Women’s Gains and Losses January 4, 2013
I admit that I read the news every day with a female bias. After studying women for so long, I can’t help that my eyes always search for the women’s angle of every story. Today I didn’t have to look far. The big news flash was the photo of the largest ever number of women in Congress (101 across both houses.) The group shot of them in their bright red and blue suits was quite inspired.
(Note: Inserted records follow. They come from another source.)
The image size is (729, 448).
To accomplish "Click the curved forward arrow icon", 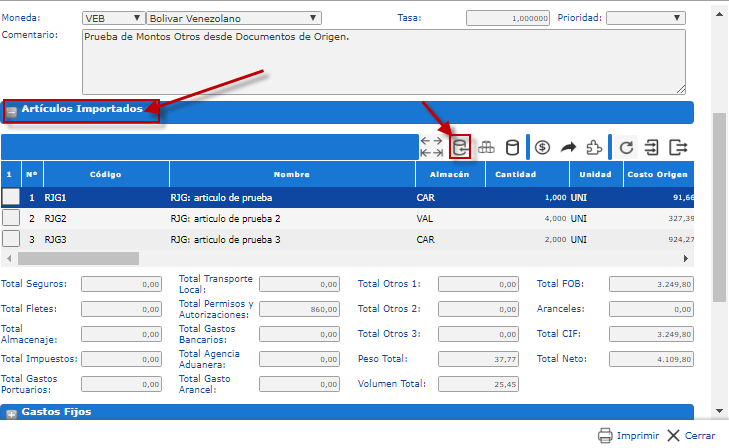I will [569, 147].
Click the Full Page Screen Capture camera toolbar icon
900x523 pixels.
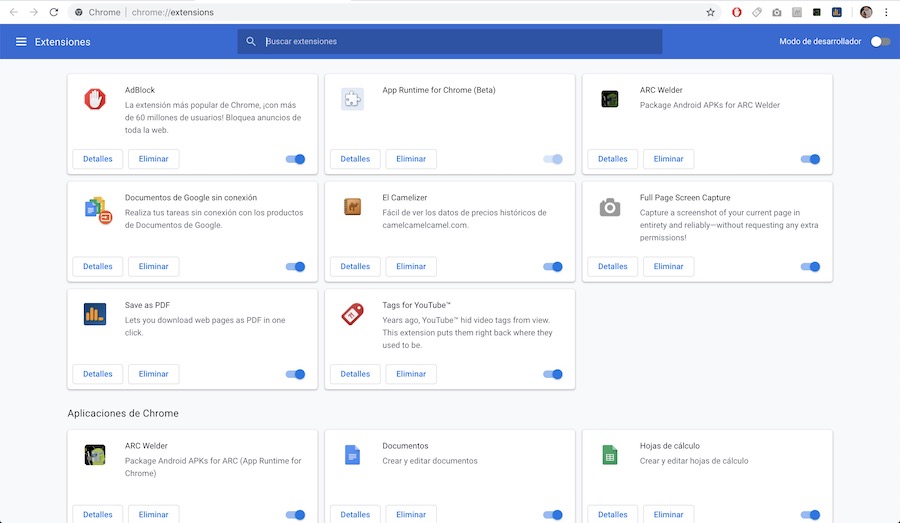coord(777,12)
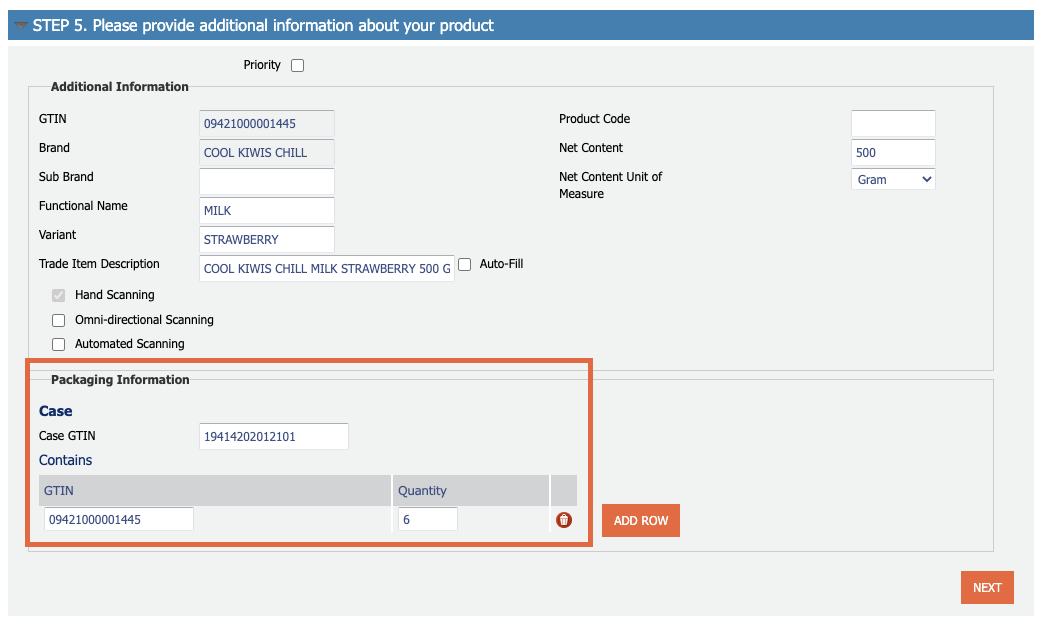The height and width of the screenshot is (627, 1043).
Task: Click the STEP 5 header bar
Action: [x=521, y=25]
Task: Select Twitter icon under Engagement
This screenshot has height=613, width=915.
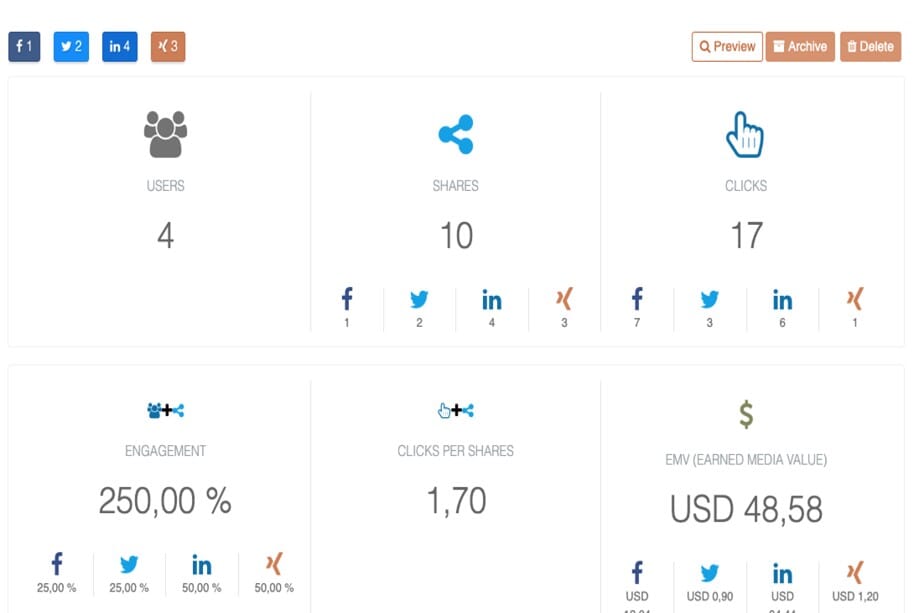Action: pos(129,564)
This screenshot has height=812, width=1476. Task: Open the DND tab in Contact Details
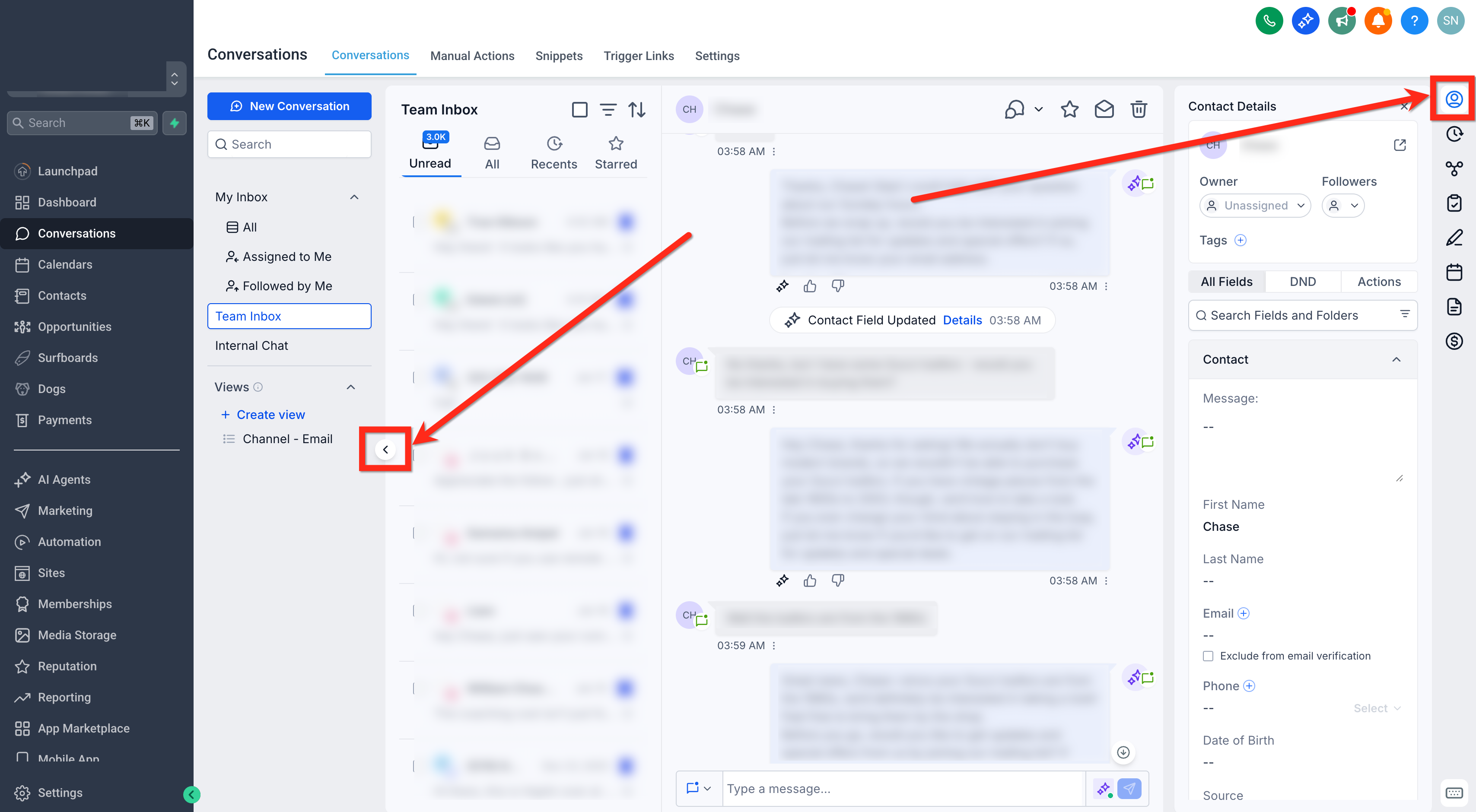[x=1302, y=282]
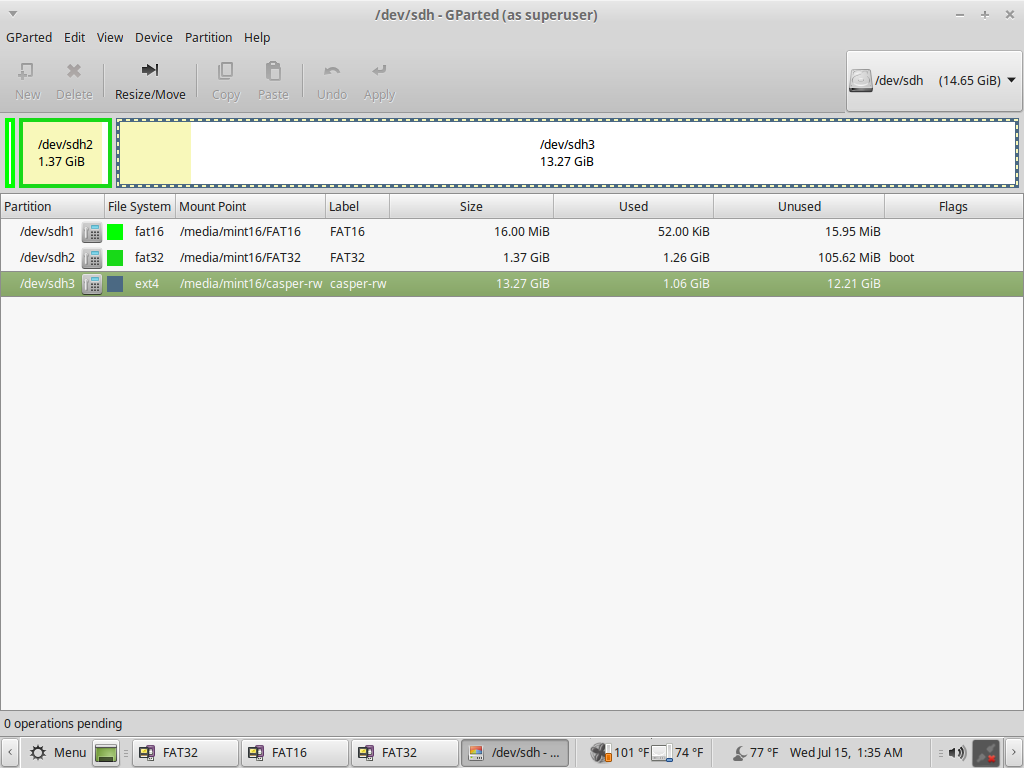Viewport: 1024px width, 768px height.
Task: Open the View menu
Action: (x=110, y=37)
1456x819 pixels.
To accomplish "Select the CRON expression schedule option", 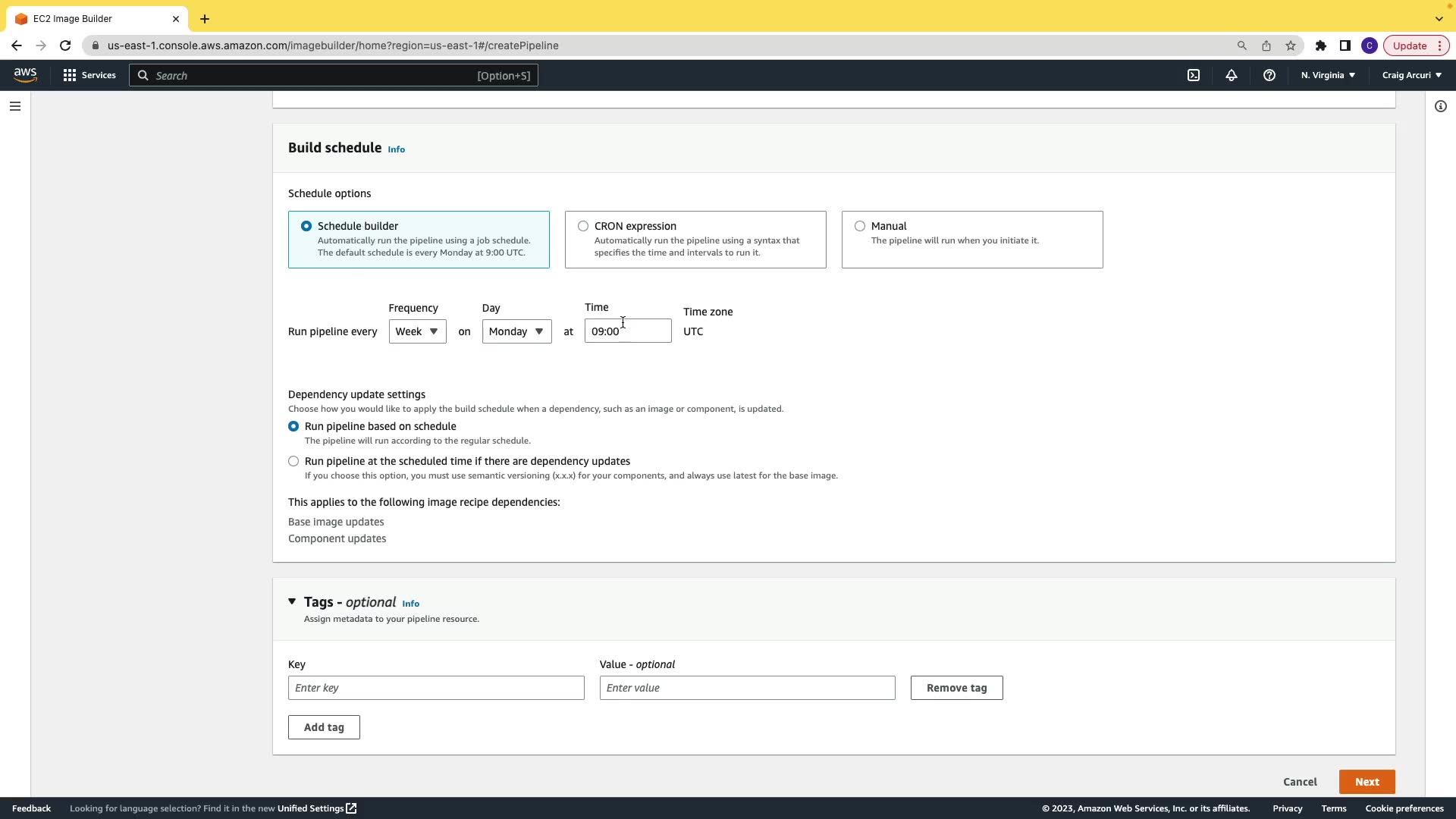I will 583,226.
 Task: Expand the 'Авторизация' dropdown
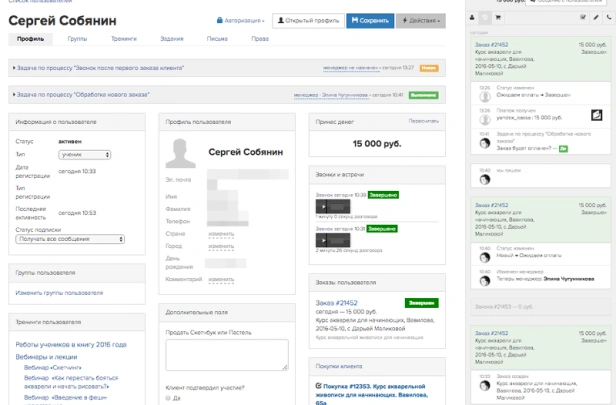pyautogui.click(x=241, y=20)

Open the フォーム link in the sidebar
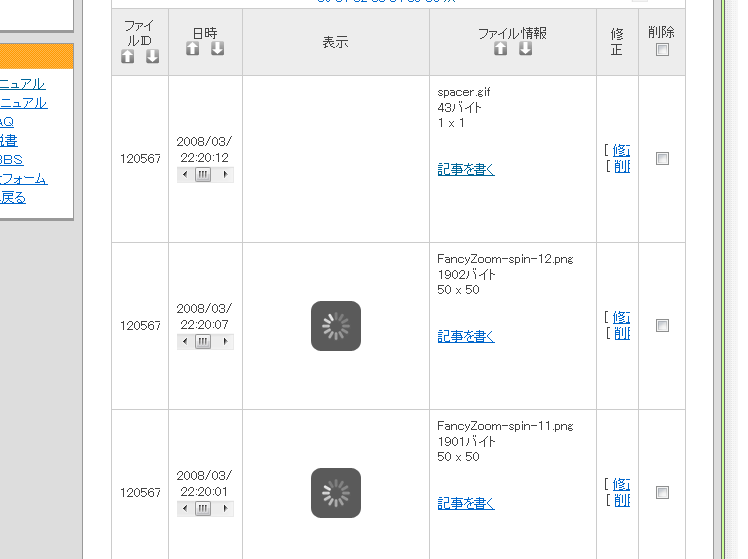pos(23,179)
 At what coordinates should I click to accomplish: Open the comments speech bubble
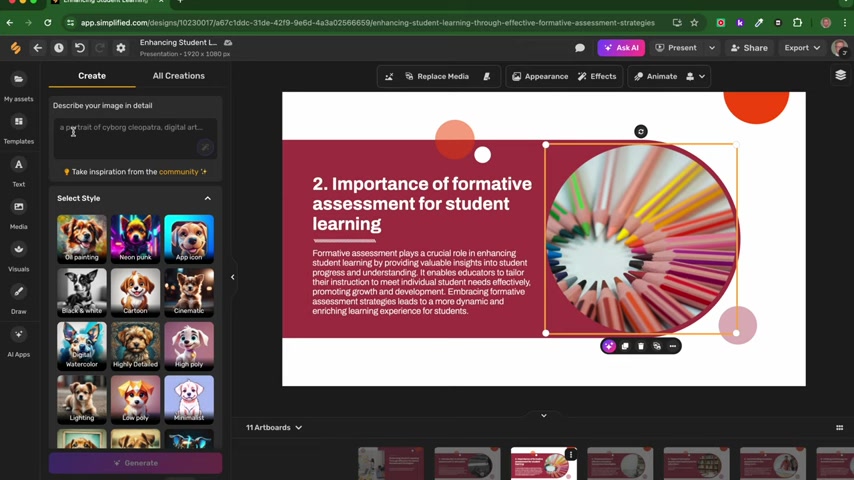tap(580, 48)
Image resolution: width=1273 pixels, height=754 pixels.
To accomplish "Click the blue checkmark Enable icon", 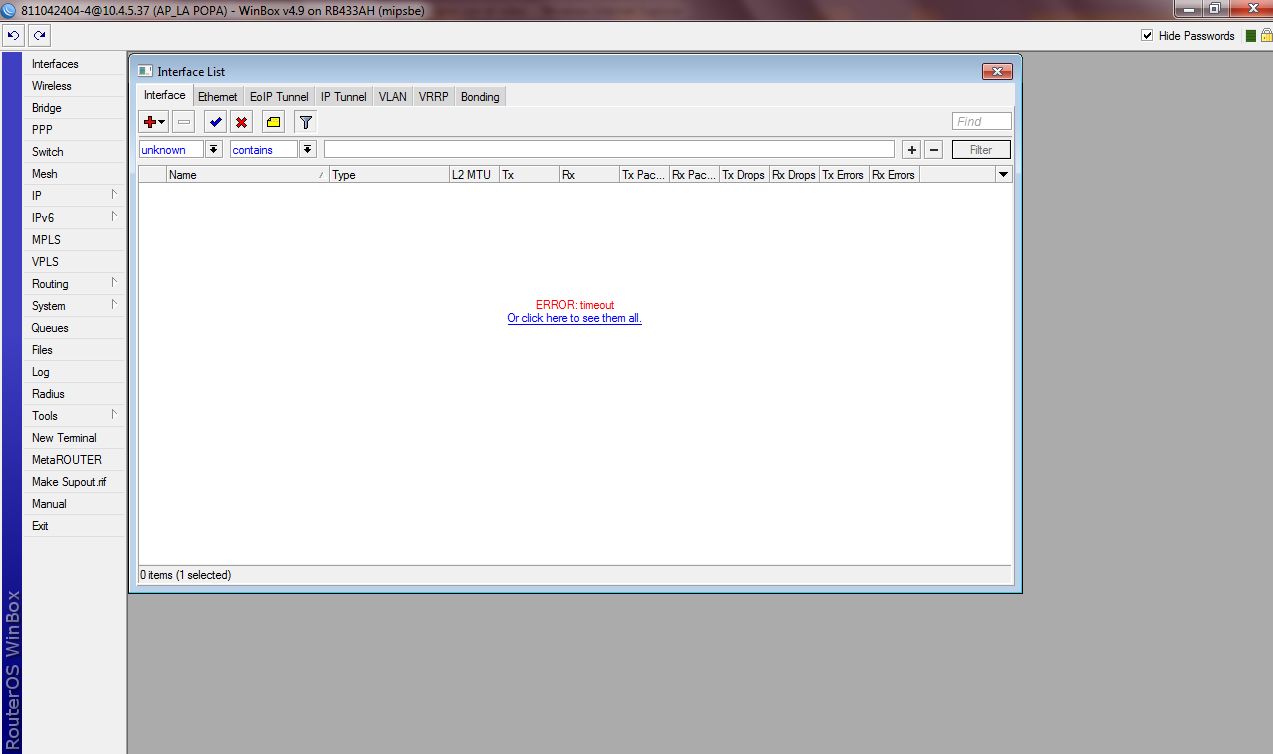I will (x=214, y=121).
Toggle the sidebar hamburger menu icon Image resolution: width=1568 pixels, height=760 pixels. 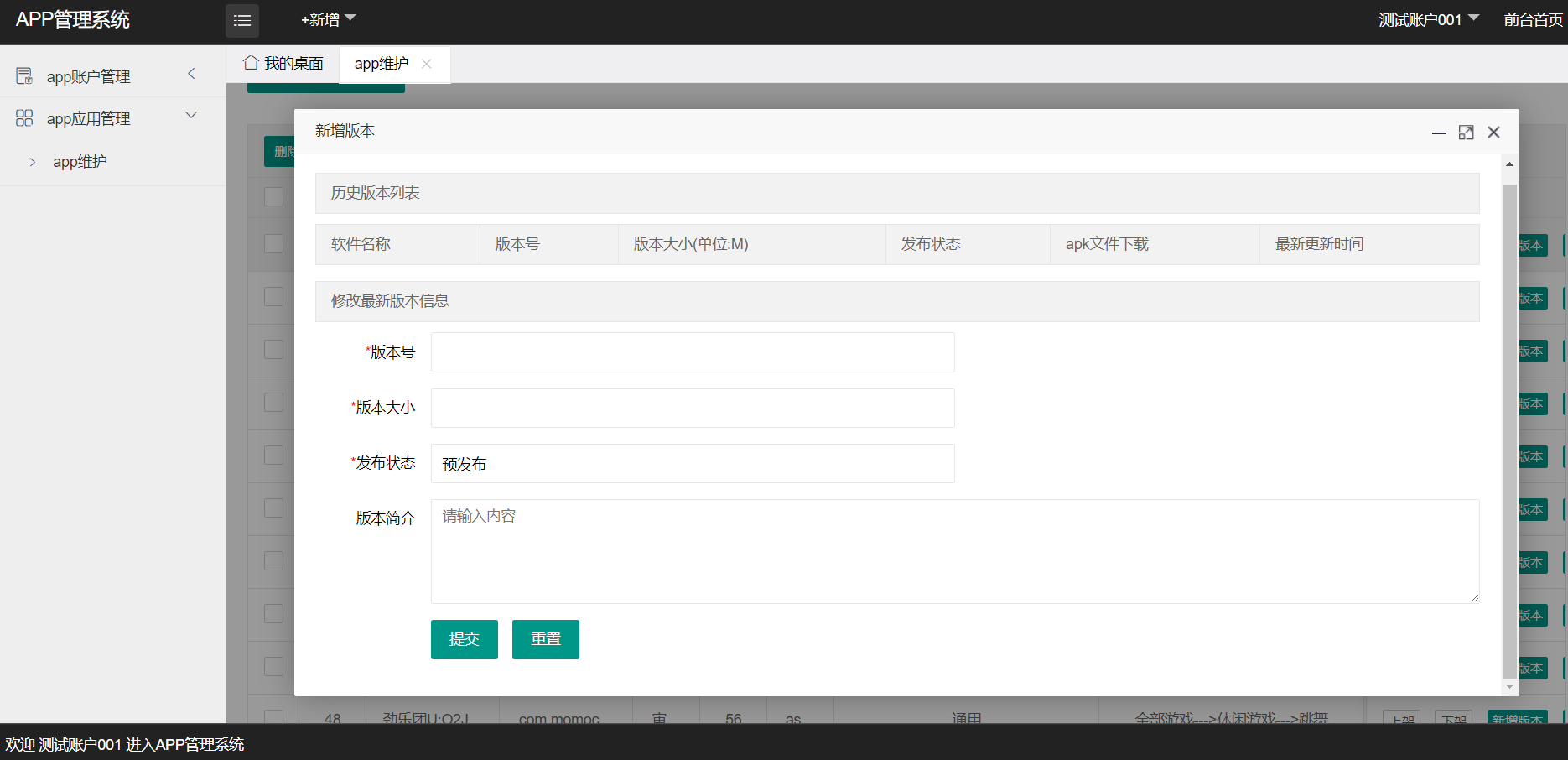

But today’s obituaries told an even more inspirational story. Four amazing, largely unsung women died–all women who carved major ground for important reasons, without cameras flashing or twitterscape buzz. The youngest was Rebecca Tarbotton, 39, an environmentalist who, among other achievements, got Disney to reduce its use of paper cut from rainforests. Catherine O’Neill, 70, grew up as the daughter of immigrant parents, to become a leading advocate for the Women’s Commission for Refugee Women. Jayne Cortez, 78, was a jazz poet, a central figure of the Black Arts Movement with a talent for lyrics decrying violence against women. And finally, at 92, we lost Gerda Lerna, a pioneering feminist who is the reason women’s history even exists as a field of study. A rebel with a cause from her escape from Nazi Germany, she applied her drive and brilliance on behalf of women everywhere.
I just wanted to pause to take it in. Not just the idea that women are front and center in the Senate and the House. But that so many women are working tirelessly under the radar to make a better world. No votes. No credit. No sound bites. Just hard work, talent and heart. Women’s work…my kind of headlines.